Task brief ::
Everything from the line containing "The width and" to the end of the listing is to be set down exactly, both ends included, and nothing before it.

Data provided ::
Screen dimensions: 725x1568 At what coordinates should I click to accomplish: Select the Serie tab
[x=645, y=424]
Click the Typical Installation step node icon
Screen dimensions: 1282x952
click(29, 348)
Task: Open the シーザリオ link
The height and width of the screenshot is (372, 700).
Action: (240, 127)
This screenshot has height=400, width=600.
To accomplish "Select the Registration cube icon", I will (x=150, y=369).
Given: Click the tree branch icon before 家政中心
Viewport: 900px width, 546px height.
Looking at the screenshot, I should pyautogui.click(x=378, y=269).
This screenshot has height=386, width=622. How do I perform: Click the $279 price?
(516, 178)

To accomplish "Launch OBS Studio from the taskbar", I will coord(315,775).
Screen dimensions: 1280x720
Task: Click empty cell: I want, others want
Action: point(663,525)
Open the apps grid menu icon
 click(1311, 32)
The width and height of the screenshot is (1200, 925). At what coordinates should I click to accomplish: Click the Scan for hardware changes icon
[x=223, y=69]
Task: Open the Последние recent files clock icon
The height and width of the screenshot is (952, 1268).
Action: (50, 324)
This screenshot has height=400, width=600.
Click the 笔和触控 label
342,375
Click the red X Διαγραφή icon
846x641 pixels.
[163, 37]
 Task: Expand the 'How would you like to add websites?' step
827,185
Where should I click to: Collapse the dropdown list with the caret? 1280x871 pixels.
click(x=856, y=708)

Response box ::
The width and height of the screenshot is (1200, 925). At what coordinates should I click to accomplish: Click the Scan for hardware changes icon
[x=223, y=69]
Task: Open the Последние recent files clock icon
The height and width of the screenshot is (952, 1268).
Action: (50, 324)
This screenshot has height=400, width=600.
Click the 笔和触控 label
342,375
Click the red X Διαγραφή icon
846x641 pixels.
[163, 37]
 Task: Expand the 'How would you like to add websites?' step
827,185
Where should I click to: Collapse the dropdown list with the caret? 1280x871 pixels.
click(x=856, y=708)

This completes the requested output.